I am trying to modify the identify_outliers
function in rstatix
package to allow for any coefficient when determining outliers in the is_outlier
function. Here is the code for identify_outliers
:
function (data, ..., variable = NULL)
{
is.outlier <- NULL
if (is_grouped_df(data)) {
results <- data %>% doo(identify_outliers, ..., variable = variable)
if (nrow(results) == 0)
results <- as.data.frame(results)
return(results)
}
if (!inherits(data, "data.frame"))
stop("data should be a data frame")
variable <- data %>% get_selected_vars(..., vars = variable)
n.vars <- length(variable)
if (n.vars > 1)
stop("Specify only one variable")
values <- data %>% pull(!!variable)
results <- data %>% mutate(is.outlier = is_outlier(values),
is.extreme = is_extreme(values)) %>% filter(is.outlier ==
TRUE)
if (nrow(results) == 0)
results <- as.data.frame(results)
results
}
Here I've created a function called crazy_outliers
by modifying identify_outliers
. I've removed the parts pertaining to is_extreme
as I don't need that portion, and I've added an argument y
to allow for input of a coefficient into the is_outlier
function:
crazy_outliers <- function (data, ..., variable = NULL, y) #added y argument
{
is.outlier <- NULL
if (is_grouped_df(data)) {
results <- data %>% doo(crazy_outliers, ..., variable = variable, y = y) # changed identify_outliers to crazy_outliers and added y argument
if (nrow(results) == 0)
results <- as.data.frame(results)
return(results)
}
if (!inherits(data, "data.frame"))
stop("data should be a data frame")
variable <- data %>% get_selected_vars(..., vars = variable)
n.vars <- length(variable)
if (n.vars > 1)
stop("Specify only one variable")
values <- data %>% pull(!!variable)
results <- data %>% mutate(is.outlier = is_outlier(values, coef = y)) #Here I utilize the y argument to specify the coefficient for determining outliers
if (nrow(results) == 0)
results <- as.data.frame(results)
results
}
However, I receive the following error when trying to use the function:
Error in `mutate()`:
ℹ In argument: `data = map(.data$data, .f, ...)`.
Caused by error in `map()`:
ℹ In index: 1.
Caused by error in `get_selected_vars()`:
! could not find function "get_selected_vars"
I haven't even modified the get_selected_vars()

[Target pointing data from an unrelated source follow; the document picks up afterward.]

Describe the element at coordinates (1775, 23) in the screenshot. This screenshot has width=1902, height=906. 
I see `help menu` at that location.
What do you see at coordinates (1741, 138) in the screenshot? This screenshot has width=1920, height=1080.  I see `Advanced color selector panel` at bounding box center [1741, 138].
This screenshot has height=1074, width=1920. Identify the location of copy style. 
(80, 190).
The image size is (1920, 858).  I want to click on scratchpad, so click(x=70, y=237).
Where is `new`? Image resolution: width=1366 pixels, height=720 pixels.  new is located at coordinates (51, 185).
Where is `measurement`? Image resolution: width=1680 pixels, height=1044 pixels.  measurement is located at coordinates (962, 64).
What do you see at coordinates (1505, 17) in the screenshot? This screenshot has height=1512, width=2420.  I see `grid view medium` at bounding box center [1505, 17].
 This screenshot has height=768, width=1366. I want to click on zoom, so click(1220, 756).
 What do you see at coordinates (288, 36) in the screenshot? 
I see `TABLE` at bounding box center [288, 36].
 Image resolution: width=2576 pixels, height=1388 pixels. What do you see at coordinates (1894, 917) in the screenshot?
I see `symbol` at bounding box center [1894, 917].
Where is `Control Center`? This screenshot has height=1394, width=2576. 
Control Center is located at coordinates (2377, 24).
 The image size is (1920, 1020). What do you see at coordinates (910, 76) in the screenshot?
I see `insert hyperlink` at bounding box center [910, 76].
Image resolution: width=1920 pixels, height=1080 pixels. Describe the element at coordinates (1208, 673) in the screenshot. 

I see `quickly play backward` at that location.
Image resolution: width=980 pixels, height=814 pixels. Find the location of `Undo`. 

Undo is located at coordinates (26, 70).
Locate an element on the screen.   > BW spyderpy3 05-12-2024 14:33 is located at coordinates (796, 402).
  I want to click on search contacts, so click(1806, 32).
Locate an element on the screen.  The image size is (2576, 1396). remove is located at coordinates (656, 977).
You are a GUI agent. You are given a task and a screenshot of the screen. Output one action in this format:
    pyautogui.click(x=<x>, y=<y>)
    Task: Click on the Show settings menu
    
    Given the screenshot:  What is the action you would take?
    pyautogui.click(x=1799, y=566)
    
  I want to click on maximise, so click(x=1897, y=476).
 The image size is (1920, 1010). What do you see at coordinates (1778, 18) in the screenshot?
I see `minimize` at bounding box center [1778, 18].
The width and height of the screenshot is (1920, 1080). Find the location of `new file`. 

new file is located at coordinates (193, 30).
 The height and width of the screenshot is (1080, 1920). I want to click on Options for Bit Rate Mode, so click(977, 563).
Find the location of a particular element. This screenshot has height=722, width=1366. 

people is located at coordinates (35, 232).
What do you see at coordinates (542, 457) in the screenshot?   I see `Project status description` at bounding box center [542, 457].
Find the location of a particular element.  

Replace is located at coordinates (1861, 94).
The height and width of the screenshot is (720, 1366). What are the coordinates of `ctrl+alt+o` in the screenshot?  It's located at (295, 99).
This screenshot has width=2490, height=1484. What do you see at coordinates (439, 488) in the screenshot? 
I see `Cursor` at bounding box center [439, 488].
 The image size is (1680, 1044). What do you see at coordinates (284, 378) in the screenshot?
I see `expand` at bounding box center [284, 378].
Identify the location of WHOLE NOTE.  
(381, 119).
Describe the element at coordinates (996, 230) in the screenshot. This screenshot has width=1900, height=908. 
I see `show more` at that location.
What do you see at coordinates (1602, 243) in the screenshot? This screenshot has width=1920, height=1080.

function or its arguments at all, and it exists in the original identify_outliers
function, so I'm confused as to what's going on. I also cannot find what package it is from, as when I replace it with rstatix::get_selected_vars
I still cannot get the function to work. Any advice is appreciated, thank you!
get_selected_vars
is an unexported utlity function from rstatix
. Functions can be defined and used in packages, but will not be made available to users of the package unless explicitly exported in the NAMESPACE. You are presumably writing your crazy_outliers
function in an R script or notebook, not editing and loading the package itself, so it will not have access to get_selected_vars
. You can access it directly by using :::
, e.g. rstatix:::get_selected_vars()
, but this is risky since packages may change how utility functions are defined with little notice. Alternatively, you can inline your own version of the function.